O professor (como é chamado na cidade) ficou com medo "que o caíque virasse graveto". Mas a tragédia não aconteceu. Aliás, nem naqueles longínquos anos 50, nem de lá para cá. Nezão acha que se fosse uma sucuri (ou anaconda), como muito se fala na região, pescadores teriam sido devorados às tardinhas como lanche. Isso nunca ocorreu. Exercitando seu pendor para as ciências biológicas, Nezão arrisca.



— Acho que é uma serpente aquática, comprida, mas não perigosa. Do contrário muita gente teria morrido.Nezão fica magoado quando dizem que é história de pescador. Não é lenda - assegura.

Não é lenda, repetem a cada esquina moradores que viram o bicho ou simplesmente ouviram falar. Num velho moinho com janelas viradas para os fundos do rio, muita gente assegura ter visto "a jibóia gigante" deslizando pelo Jacuí.

Intrigada, a bióloga Maria Alice Schneider, do município de 15 de Novembro, resolveu ir atrás da Cobra Grande. De tanto ouvir que uma ossada do bicho tinha sido encontrada entre sua cidade e Espumoso, foi conferir. Examinou. Eram ossos de ema. Foram-se as provas científicas...mas a lenda permanece.

Aventura nas corredeiras

O normal é que o barco conduza o navegador, certo? Sim, desde que o barco não encalhe. Aí é o marinheiro que tem de rebocar o barco.

Foi o que aconteceu com os integrantes da Expedição Jacuí na terça-feira. Descobriram da pior maneira que navegar em alguns trechos do Jacuí não é fácil. É o caso da divisa entre Tapera e Espumoso, onde cruzar com barcos maiores é impossível. A quantidade de rochas e seixos forma corredeiras que tornam perigosa a travessia e barreiras de pedra em meio ao rio que facilitam o encalhe de qualquer embarcação.

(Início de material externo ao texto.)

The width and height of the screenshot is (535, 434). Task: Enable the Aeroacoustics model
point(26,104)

A saída foi deixar de lado o barco motorizado marajó e usar um bote inflável, a remo, com capacidade para quatro pessoas. É equipamento ideal para travessia em locais rasos e foi emprestado pelo jornalista Marcelo Sperling e pelo comerciário Marciano Santos, naturais de Espumoso e profundos conhecedores das águas da região.

 



A expedição percorreu oito quilômetros desta maneira. De início, fácil, porque era em descida. Bastava usar os remos como leme e controlar a direção. O problema é que cruzamos pelo menos cinco barreiras rochosas, nas quais o bote teimava em encalhar. Um verdadeiro rafting, só que não planejado. Em algumas cascatas, tivemos de descer do barco em meio ao rio e rebocar o bote. Cuidando sempre para não molhar celulares, lentes e máquinas fotográficas.

A paisagem compensa. A mata ciliar, espessa, emoldura todo o trecho do Jacuí que desce em direção à barragem de Passo Real. Garças e gaviões disputam peixes. Aliás, as brancas e lambaris saltam ao entardecer para fora da água, como a se exibir para os pescadores.

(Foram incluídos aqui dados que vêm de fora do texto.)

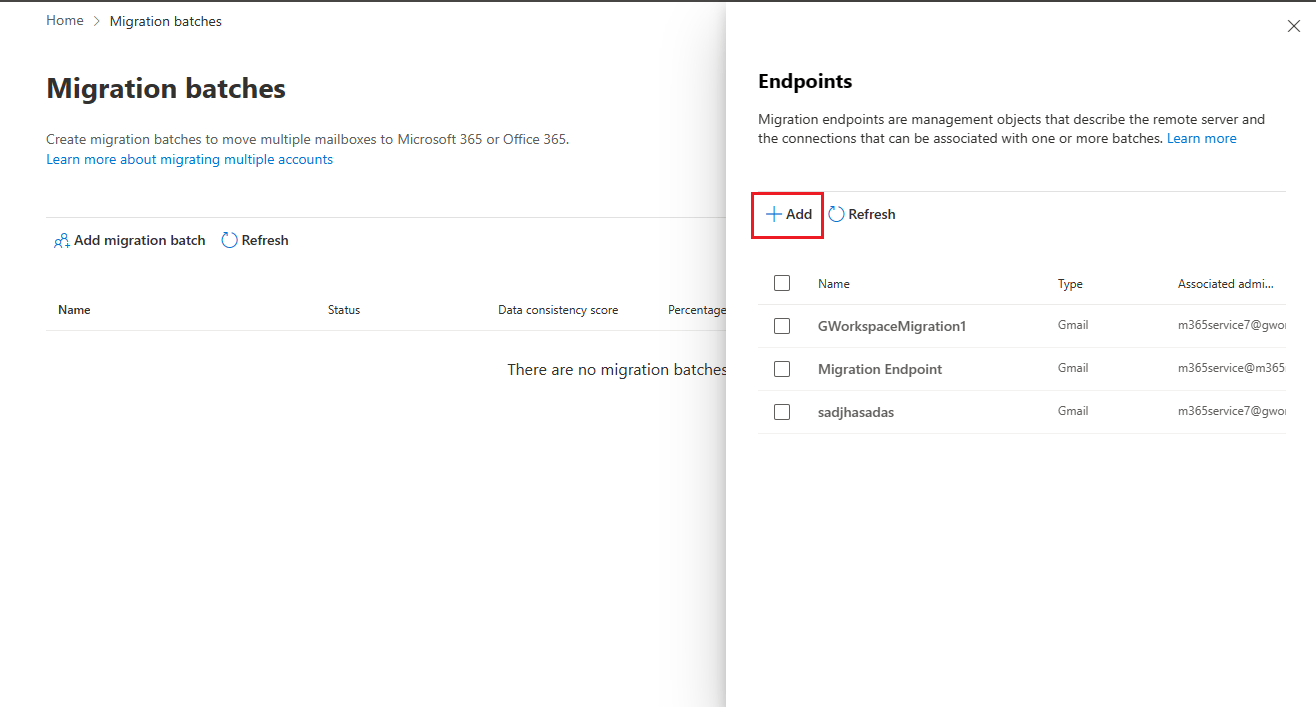Refresh the migration batches list
Screen dimensions: 1316x707
coord(254,240)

Tudo muito bonito se o barco não começasse a murchar. Como estávamos longe da equipe de apoio e no meio do mato, o jeito foi seguir rio abaixo. E o bote esvaziando, minuto a minuto, por algum furo imperceptível. Como estávamos com rádio-comunicador, avisamos os colegas para que nos esperassem com a caminhonete num ponto um pouco antes do previsto. Chegamos ao entardecer. Embarrados, molhados, mas contentes.